氧化锌作为一种半导体材料,具有合适的能带结构位置,高催化效率,低成本和环境可持续性,因而广泛用于光催化领域.然而,由于氧化锌的宽带隙,可见光吸收能力差以及光生电子-空穴对的快速复合,极大地影响了其光催化效率.通过引入氧空位调控光催化剂的结构被证明是一种可以改善光生载流子的分离,从而提高光催化性能的有效方法.本文以ZIF-8为前驱体,采用两步煅烧法合成了具有不同浓度氧空位分布的ZnO纳米光催化剂,通过X射线衍射(XRD)、扫描电镜(SEM)、透射电镜(TEM)、紫外-可见漫反射光谱(UV-Vis DRS)、X射线光电子能谱(XPS)、电子顺磁共振(EPR)、荧光光谱仪(PL)等手段系统地分析了合成的光催化剂的理化性质,并评价了它们在可见光下光催化氧化去除NO反应性能.EPR结果表明,样品中氧空位的浓度取决于温度处理的过程.通过两步煅烧法得到氧化锌中氧空位的含量高于一步直接煅烧法所得的样品.此外,随着煅烧温度升高,合成的氧化锌晶格越完好,其氧空位含量越少.UV-Vis DRS结果表明,两步煅烧法合成的ZnO与商业的ZnO及一步法直接煅烧合成的ZnO相比,其吸光范围从紫外光拓展到了可见光,表现出了更加优异的吸光性能.光催化反应结果表明,与商业氧化锌和一步直接煅烧法所得样品相比,两步煅烧法合成的样品表现出了更优异的光催化去除NO性能,并抑制了中间产物毒性NO2的产生,促进了NO的深度氧化.具体反应路径为:在光照过程中,光生电子很容易被氧空位俘获,与O2反应产生更多的超氧自由基(·O2^-),从而将NO氧化成最终的产物硝酸盐.尤其有趣的是,先在350 ℃煅烧2小时再400℃煅烧1小时的两步法样品Z 350-400的NO去除效率分别比一步法样品Z 400(400℃煅烧)和商用ZnO高出1.5和4.6倍.这表明以MOF材料衍生的具有适当量氧空位的金属氧化物为一种高效去除NO的光催化剂具有很好的应用前景.

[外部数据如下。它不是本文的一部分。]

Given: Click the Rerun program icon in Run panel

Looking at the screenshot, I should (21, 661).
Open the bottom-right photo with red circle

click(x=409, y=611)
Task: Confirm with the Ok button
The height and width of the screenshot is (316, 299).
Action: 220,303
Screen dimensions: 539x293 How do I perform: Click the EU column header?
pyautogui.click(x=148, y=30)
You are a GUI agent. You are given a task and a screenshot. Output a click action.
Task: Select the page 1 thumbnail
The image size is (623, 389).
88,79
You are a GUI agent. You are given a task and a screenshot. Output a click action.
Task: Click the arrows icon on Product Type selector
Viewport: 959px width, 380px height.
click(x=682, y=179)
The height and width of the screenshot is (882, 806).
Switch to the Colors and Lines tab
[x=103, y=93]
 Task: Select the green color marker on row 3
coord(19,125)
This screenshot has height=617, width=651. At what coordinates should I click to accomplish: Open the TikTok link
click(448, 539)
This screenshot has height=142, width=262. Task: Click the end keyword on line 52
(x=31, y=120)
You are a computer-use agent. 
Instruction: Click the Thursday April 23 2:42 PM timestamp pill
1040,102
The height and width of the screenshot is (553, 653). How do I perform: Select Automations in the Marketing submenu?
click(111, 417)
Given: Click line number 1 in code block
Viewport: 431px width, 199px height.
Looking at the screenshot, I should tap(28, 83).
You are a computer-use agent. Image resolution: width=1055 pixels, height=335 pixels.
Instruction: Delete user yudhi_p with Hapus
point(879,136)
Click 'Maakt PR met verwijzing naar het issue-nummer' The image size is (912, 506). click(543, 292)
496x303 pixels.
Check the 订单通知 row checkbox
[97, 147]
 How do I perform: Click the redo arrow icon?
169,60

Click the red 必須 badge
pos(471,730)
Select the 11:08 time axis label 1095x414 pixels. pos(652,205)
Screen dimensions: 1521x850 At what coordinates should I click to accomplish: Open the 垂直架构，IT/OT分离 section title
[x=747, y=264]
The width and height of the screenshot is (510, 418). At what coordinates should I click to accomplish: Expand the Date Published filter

The controlled introduction of oxygen vacancies(OVs)in photocatalysts has been demonstrated to be an efficient approach for improving the separation of photogenerated charge carriers,and thus,for enhancing the photocatalytic performance of photocatalysts.In this study,a two‐step calcination method where ZIF‐8 was used as the precursor was explored for the synthesis of ZIF‐8‐derived ZnO nanoparticles with gradient distribution of OVs.Electron paramagnetic resonance measurements indicated that the concentration of OVs in the samples depended on the temperature treatment process.Ultraviolet–visible spectra supported that the two‐step calcined samples presented excellent light‐harvesting ability in the ultraviolet‐to‐visible light range.Moreover,it was determined that the two‐step calcined samples presented superior photocatalytic performance for the removal of NO,and inhibited the generation of NO2.These properties could be attributed to the contribution of the OVs present in the two‐step calcined samples to their photocatalytic performance.The electrons confined by the OVs could be transferred to O2 to generate superoxide radicals,which could oxidize NO to the final product,nitrate.In particular,the NO removal efficiency of Z 350‐400(which was a sample first calcined at 350℃ for 2 h,then at 400℃ for 1 h)was 1.5 and 4.6 times higher than that of Z 400(which was one‐step directly calcined at 400℃)and commercial ZnO,respectively.These findings suggested that OV‐containing metal oxides that derived from metal‐organic framework materials hold great promise as highly efficient photocatalysts for the removal of NO.